[[ Document section open ]]

QUOTE(JohnOdin @ Sep 30 2008, 07:37 PM)
Perhaps you'r right FP, If somone makes a comment about the state of their "white goods" in a thread that I have started. I could only assume that the statement had someting to do with what I was talking about, Nevermind i'll know that your just making random inconsiqential comments in the future. My bad for assuming what is witten in the tread is relavant to the thread.

As it seemed clear that you did not want to talk about what you had spoken of - the use of ceremonial magic to get shift work - I felt there was no harm in speaking about the welfare of my kitchenware.
QUOTE(JohnOdin @ Sep 30 2008, 07:37 PM)
Theres lots of big legal sounding words all flying around at the moment. I don't do legalsese or big words, in fact in my blog posts on CM you will find that muddying the waters with misdirection, legagalese and academia is someting I am agaisnt as I belive it to be detrimental to the cause of furthering Human Magical and
Spiritual Development.
At the end of his first week in Hell a damned engineer knocks on the door of the Devil’s palace to complain about the heat. The sentry demon is so astounded at the audacity of the man that it admits him to the Devil’s study.
“What do you want, human scum?” asks the Devil.

[[ Document section closed ]]
[[ Given information open ]]

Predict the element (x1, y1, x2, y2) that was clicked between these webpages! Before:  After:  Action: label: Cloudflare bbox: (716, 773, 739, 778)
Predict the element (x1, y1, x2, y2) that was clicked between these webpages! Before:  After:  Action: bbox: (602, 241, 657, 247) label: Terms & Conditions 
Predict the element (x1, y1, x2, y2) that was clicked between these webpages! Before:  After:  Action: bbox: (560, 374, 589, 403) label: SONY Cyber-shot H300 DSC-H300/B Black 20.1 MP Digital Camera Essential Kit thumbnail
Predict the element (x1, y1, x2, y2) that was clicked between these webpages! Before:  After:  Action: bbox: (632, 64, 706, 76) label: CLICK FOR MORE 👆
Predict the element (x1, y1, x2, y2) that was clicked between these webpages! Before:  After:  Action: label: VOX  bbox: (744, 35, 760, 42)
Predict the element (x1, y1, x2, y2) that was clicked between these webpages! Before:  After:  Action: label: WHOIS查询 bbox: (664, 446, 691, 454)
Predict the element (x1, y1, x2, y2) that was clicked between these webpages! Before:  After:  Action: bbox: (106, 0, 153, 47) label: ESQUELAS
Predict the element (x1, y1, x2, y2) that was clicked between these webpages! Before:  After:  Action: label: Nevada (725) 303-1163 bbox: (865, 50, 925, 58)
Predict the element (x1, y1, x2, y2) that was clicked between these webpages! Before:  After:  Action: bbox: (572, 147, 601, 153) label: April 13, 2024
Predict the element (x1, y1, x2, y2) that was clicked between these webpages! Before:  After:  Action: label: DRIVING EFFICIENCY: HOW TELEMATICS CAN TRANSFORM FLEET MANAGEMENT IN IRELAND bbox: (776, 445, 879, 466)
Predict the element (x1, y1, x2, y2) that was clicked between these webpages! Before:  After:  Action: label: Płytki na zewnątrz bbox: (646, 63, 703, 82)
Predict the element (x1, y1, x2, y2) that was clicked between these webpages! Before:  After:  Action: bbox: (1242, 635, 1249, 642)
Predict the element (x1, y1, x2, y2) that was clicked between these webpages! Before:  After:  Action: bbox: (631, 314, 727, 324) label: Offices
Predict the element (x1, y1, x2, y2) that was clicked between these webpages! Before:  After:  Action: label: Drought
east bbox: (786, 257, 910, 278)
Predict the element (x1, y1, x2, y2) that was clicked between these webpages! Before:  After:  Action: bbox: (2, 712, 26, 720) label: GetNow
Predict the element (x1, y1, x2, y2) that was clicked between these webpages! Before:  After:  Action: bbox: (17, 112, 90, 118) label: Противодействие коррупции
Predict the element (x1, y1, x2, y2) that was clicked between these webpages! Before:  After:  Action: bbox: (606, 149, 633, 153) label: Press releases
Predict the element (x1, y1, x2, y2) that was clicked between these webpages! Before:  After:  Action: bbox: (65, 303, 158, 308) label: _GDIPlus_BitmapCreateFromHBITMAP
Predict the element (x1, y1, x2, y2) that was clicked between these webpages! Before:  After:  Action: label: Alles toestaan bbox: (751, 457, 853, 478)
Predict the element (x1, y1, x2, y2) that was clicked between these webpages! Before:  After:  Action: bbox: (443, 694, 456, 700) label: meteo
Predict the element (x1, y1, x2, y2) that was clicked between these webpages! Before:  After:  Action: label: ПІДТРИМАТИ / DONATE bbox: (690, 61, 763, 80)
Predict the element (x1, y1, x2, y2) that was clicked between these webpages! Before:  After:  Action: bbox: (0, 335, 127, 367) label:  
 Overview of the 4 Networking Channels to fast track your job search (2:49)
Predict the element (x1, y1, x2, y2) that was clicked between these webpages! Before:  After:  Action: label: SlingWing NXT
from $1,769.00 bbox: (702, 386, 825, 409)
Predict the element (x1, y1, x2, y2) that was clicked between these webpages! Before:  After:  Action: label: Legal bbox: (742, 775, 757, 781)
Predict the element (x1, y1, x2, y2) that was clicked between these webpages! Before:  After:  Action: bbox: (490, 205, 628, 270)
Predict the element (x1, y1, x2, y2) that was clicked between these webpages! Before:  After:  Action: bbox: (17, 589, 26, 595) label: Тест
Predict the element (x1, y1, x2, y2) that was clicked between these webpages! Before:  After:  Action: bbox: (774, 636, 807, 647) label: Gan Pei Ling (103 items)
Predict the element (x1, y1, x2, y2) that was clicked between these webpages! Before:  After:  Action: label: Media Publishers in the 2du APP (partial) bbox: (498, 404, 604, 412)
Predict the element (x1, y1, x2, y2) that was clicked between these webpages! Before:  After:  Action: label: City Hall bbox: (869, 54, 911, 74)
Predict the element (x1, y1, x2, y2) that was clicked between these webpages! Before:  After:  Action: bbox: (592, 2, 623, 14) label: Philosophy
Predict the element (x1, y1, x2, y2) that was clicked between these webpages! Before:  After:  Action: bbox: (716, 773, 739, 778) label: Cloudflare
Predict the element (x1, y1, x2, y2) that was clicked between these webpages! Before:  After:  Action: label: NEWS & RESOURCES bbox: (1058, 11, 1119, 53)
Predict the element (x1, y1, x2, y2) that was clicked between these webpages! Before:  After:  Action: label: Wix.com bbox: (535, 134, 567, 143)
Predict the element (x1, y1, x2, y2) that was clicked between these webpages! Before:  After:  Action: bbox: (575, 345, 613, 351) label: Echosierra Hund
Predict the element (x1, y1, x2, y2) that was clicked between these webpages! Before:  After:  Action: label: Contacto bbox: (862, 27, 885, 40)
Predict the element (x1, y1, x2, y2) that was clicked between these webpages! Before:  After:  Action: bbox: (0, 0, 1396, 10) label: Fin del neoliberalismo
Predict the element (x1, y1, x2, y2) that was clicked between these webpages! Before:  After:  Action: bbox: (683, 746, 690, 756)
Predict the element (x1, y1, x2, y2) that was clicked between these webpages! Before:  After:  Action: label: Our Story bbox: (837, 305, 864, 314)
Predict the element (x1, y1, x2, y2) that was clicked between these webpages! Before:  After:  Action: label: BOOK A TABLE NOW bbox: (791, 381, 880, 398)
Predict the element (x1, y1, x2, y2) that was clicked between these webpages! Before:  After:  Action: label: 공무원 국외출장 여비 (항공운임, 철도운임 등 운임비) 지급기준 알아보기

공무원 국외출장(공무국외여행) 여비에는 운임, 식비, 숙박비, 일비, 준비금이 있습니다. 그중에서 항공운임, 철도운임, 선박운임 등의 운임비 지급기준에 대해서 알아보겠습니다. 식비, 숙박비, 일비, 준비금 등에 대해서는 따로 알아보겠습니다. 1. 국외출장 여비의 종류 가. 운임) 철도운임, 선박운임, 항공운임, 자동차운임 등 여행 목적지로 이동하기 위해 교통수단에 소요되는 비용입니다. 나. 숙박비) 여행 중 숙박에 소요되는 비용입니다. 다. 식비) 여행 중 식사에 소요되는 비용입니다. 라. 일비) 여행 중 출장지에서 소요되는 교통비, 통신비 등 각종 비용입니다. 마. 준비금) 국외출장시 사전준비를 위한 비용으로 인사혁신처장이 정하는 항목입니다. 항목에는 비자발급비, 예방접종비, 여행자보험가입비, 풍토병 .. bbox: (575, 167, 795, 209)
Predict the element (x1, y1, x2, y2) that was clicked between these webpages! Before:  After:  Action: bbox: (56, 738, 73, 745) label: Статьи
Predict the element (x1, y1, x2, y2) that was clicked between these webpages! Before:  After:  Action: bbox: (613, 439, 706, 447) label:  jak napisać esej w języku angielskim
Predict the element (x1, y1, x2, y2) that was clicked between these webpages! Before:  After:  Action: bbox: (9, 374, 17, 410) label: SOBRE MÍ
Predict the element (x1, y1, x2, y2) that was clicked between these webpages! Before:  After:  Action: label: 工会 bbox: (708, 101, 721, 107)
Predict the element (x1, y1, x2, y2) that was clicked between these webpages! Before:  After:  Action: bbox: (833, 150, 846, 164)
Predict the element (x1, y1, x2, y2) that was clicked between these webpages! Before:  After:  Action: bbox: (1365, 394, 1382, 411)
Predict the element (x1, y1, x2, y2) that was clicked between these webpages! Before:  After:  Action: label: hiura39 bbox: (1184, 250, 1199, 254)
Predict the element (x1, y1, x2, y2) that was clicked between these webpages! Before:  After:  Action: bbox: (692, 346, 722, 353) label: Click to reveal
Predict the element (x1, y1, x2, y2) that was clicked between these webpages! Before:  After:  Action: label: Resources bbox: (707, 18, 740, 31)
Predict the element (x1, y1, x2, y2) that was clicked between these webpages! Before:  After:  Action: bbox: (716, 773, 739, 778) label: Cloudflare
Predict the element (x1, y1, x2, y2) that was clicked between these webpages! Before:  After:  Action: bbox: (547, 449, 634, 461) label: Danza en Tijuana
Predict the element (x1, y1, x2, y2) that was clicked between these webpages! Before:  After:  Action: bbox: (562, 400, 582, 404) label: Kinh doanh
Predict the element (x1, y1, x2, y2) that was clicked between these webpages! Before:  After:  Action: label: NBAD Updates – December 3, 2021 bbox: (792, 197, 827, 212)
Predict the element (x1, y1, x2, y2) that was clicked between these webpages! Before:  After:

[[ Given information closed ]]

- **Exercise prompt**
Repeat the forum exchange about ceremonial magic and shift work, found above the rows, in full and without changing a single character.

- **Completed task**
QUOTE(JohnOdin @ Sep 30 2008, 07:37 PM)
Perhaps you'r right FP, If somone makes a comment about the state of their "white goods" in a thread that I have started. I could only assume that the statement had someting to do with what I was talking about, Nevermind i'll know that your just making random inconsiqential comments in the future. My bad for assuming what is witten in the tread is relavant to the thread.

As it seemed clear that you did not want to talk about what you had spoken of - the use of ceremonial magic to get shift work - I felt there was no harm in speaking about the welfare of my kitchenware.
QUOTE(JohnOdin @ Sep 30 2008, 07:37 PM)
Theres lots of big legal sounding words all flying around at the moment. I don't do legalsese or big words, in fact in my blog posts on CM you will find that muddying the waters with misdirection, legagalese and academia is someting I am agaisnt as I belive it to be detrimental to the cause of furthering Human Magical and
Spiritual Development.
At the end of his first week in Hell a damned engineer knocks on the door of the Devil’s palace to complain about the heat. The sentry demon is so astounded at the audacity of the man that it admits him to the Devil’s study.
“What do you want, human scum?” asks the Devil.